Aug 29, 2010

So what's you Story?

(Published in Raisor's Ask - South Asia's Fundraising Magazine in October 2008)

Everybody loves a good story. It is perhaps the oldest of our art forms, the first human expression. Even before we learnt to read or write we were telling stories. In front of our bonfires, on the walls of our caves, through our songs and dances we were narrating stories of wars won, loves lost, new horizons explored – tales of the far and near. And like it was then, it still is now. We sit in front of the screen in a movie hall, or the stage in an auditorium or in front of the pages of a book, wide eyed and hungry, our hearts wrapped up in the sagas being told, journeying thousands of miles in our minds, living the legends ourselves. Our lives become one with those in the story. We laugh and we cry, we get angry and we seek revenge, and we see ourselves and find meanings for our own lives through living the stories that we experience. Such is the power of a good story.

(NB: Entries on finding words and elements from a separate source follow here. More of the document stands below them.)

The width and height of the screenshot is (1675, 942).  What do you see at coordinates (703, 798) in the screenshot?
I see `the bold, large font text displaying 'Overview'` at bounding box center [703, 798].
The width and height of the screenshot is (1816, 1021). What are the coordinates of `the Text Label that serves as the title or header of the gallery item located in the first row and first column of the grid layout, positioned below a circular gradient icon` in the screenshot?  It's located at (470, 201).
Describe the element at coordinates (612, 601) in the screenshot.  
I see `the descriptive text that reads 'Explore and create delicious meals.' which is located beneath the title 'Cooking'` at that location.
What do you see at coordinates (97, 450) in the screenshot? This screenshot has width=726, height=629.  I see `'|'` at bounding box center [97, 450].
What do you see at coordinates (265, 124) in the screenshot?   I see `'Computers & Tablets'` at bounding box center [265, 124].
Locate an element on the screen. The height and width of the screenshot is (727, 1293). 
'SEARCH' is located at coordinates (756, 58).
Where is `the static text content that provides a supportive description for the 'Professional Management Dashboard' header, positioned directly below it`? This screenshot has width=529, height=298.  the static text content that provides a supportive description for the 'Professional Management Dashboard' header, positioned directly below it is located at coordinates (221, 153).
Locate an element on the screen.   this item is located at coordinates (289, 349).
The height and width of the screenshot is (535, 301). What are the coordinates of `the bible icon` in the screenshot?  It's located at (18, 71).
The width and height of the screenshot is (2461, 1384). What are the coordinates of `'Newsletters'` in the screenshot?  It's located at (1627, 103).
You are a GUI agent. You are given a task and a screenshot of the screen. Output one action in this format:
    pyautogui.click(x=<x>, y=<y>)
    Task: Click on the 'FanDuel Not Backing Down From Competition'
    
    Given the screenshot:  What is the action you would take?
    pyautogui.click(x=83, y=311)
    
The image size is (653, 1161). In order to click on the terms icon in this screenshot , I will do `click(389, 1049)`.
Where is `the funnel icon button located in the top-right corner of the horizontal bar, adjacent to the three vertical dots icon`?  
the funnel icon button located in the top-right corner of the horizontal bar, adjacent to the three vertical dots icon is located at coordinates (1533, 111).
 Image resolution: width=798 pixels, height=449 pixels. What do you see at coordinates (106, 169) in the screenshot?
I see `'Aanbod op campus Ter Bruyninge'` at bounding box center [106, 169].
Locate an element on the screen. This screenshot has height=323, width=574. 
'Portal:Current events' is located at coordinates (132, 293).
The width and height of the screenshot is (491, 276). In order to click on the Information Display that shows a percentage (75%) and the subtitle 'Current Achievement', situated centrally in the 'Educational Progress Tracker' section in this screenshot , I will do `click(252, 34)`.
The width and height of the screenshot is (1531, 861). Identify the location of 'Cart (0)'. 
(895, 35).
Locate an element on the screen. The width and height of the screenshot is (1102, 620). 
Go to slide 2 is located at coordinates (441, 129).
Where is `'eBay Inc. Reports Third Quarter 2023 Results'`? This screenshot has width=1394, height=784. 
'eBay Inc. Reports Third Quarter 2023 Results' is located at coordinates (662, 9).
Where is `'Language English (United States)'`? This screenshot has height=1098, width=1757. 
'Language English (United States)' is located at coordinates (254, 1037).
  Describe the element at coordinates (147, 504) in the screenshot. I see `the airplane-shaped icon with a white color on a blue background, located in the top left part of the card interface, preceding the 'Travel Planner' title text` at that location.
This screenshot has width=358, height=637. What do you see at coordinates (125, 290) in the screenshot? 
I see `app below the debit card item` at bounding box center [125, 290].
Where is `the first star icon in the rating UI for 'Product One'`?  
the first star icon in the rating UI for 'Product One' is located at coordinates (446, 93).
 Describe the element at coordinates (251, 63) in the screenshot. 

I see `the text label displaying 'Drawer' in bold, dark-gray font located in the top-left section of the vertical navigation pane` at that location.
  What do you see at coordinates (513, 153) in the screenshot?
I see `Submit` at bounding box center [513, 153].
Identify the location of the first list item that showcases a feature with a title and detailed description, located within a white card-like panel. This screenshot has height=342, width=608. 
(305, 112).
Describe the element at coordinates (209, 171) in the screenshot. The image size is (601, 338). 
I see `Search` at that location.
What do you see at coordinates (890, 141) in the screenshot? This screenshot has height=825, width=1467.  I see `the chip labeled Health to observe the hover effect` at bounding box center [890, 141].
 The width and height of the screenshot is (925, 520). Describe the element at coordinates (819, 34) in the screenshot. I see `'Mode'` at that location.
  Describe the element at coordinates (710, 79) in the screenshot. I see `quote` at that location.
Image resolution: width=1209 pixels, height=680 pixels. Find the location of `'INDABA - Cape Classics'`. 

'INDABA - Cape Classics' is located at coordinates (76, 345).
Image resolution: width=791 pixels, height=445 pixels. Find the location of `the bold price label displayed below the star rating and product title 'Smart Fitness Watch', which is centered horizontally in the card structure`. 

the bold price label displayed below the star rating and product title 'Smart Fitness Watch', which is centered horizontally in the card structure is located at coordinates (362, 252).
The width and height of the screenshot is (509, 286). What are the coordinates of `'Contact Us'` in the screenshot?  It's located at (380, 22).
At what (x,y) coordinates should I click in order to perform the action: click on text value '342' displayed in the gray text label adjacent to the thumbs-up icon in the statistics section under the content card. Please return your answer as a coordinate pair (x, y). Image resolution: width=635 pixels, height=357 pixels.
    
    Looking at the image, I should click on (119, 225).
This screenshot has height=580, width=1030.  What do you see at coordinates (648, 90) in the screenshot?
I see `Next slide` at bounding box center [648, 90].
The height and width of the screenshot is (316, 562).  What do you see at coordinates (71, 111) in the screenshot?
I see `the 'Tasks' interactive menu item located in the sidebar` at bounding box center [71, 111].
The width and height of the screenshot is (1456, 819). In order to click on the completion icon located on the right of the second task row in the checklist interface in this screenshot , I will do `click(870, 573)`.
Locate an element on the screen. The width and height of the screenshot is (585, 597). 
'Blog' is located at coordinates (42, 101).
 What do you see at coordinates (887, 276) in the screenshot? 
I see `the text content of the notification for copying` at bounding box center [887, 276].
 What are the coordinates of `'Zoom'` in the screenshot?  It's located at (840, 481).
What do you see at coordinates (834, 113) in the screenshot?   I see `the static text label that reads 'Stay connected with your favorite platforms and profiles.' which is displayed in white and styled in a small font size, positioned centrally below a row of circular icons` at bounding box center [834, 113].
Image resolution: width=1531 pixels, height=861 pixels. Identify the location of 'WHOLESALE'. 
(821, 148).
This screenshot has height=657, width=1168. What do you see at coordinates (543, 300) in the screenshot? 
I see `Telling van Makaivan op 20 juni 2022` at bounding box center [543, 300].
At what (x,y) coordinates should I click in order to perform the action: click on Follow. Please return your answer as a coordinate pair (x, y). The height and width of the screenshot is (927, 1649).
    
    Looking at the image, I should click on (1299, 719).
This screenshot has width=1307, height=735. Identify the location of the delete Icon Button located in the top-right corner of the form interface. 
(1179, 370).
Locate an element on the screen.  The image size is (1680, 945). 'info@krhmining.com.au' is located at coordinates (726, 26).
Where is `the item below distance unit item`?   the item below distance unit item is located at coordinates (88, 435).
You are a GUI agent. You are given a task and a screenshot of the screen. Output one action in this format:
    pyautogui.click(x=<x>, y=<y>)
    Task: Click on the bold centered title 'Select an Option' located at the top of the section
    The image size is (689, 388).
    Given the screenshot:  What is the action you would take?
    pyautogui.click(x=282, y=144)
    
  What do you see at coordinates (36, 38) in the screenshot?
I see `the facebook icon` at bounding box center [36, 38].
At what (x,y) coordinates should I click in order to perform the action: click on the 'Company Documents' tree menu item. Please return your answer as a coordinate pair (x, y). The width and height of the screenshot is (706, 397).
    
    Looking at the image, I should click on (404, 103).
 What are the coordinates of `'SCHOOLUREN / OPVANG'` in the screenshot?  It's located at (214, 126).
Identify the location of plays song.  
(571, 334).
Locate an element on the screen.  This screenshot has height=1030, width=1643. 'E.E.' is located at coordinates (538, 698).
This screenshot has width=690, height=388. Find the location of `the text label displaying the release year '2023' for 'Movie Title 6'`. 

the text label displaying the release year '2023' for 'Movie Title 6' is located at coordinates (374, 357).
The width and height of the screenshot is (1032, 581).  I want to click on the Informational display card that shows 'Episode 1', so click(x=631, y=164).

However, when we believe in a cause and work for it and need to raise support for it - be it funds or volunteers - we somehow forget all about the strength of stories. We go ready with our presentations and pitches, with our vision and mission well articulated, our annual report and five year plans, with graphs and figures and various parameters of impact assessment. We aim to floor the potential donor with arguments for the absolute necessity of our cause, with how many schools we have built, or how many more health units need to be put in place – dry facts completely devoid of emotion – and wonder why we have failed to get our point across.


In my many years of work in fundraising, I have realized that people respond to people. They respond to the human condition. They respond to the difference our work has made to people - even a single street child or an abused woman or a poor cancer patient. They respond to stories.

Once I had gone to potential donor ready to overwhelm him with the staggering number of grants IFA has supported and I found him cold. But when I told him how a grant had enabled sufi musicians from
Punjab to record and sell their music in the village melas and how that had changed their lives, I found him smiling. A similar incident happened with a corporate in Hyderabad. I had gone to ask them for funds to support a project that would document traditional designs of weavers in Andhra Pradesh. I met the senior leadership team and took them through the presentation I had prepared. They all nodded in agreement that the work we were trying to do was good, but still, there was no excitement in the room. A colleague of mine started talking about the people we were supporting, which communities they came from, what were their challenges etc. Suddenly one of the senior managers said, “Hey, that’s the community our factory workers mostly come from!” And in that instant the people we were supporting had faces, had names, were real and familiar for the team evaluating us. We got the funding.

In my various meeting I have seen people warm up to and listen to stories - stories that capture lives, stories that tell the tales of courage and inspiration, of struggle and strife, of success and failure. I have seen them respond to emotions more than any cognitive articulation of strategic interventions. People, end of the day, want to help others and to see how that has transformed lives. That is the story they want to hear from us.

It is tough to find those stories in the documentation and reports we do in our sector. Tough to find them in our offices where the essence of our work often gets suffocated in the dailyness of our business. We need to find them in the field. We need to look for these stories by engaging with the lives of the communities we support, the people who make our work meaningful. We need to go back to them and find these stories – stories of survival, stories of blossoming, stories of re-imagination. And if we can find even one story that moves us deeply in our hearts and makes us feel that just because of this one story our organization and our work is worth it – this is the story that we must retell to people who we ask for support and funding. This is the story that will make them feel the way we do about our work and some day soon they may even support us.